*Task directions:* Every line in the listing below that holds the word "computer" should be returned.

================

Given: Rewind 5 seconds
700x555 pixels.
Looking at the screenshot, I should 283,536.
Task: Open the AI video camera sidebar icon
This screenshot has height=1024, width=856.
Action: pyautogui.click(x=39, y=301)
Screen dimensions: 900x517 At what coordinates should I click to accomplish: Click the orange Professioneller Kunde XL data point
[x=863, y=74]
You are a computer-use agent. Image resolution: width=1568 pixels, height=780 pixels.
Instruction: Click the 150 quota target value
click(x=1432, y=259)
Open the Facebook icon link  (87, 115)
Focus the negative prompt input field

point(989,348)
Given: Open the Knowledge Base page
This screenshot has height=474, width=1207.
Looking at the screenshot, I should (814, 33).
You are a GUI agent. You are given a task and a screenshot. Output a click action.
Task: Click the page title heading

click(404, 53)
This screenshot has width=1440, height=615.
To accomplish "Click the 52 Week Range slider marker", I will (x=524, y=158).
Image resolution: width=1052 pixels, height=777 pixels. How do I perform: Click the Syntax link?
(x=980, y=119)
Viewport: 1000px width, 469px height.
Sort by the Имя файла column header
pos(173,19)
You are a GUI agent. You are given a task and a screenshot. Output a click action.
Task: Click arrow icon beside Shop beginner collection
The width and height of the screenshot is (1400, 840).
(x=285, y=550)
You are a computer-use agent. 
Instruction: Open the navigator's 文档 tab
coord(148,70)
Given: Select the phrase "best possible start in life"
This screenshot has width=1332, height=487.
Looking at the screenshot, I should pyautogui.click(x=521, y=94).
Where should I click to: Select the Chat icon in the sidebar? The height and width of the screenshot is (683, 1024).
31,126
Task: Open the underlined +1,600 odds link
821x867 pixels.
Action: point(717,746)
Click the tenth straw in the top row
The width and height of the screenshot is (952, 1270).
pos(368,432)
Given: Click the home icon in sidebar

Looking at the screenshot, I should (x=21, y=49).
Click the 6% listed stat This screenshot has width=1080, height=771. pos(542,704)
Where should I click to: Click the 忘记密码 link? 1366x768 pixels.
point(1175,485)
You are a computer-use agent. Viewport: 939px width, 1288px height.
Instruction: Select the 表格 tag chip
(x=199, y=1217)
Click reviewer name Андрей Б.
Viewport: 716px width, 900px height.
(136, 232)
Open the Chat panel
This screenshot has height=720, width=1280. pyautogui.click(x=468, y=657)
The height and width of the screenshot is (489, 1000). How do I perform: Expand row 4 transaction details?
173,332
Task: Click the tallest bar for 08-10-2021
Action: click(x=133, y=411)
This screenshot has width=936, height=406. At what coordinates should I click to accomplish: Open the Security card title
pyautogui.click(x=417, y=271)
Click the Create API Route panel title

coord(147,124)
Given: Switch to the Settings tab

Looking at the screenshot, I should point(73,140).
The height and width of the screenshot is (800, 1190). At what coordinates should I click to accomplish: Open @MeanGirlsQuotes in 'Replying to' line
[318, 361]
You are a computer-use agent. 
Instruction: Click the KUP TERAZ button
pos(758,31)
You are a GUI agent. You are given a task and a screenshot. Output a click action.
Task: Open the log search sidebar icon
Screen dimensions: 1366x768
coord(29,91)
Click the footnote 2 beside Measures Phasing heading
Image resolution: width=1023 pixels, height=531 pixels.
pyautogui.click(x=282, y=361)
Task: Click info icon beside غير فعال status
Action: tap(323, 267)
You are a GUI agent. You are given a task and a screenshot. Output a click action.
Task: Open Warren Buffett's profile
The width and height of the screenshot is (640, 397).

================

*Written reply:*
You are a computer-use agent. Image resolution: width=1568 pixels, height=780 pixels.
You are a computer-use agent. 
You are a computer-use agent. Viewport: 939px width, 1288px height.
You are a computer-use agent. 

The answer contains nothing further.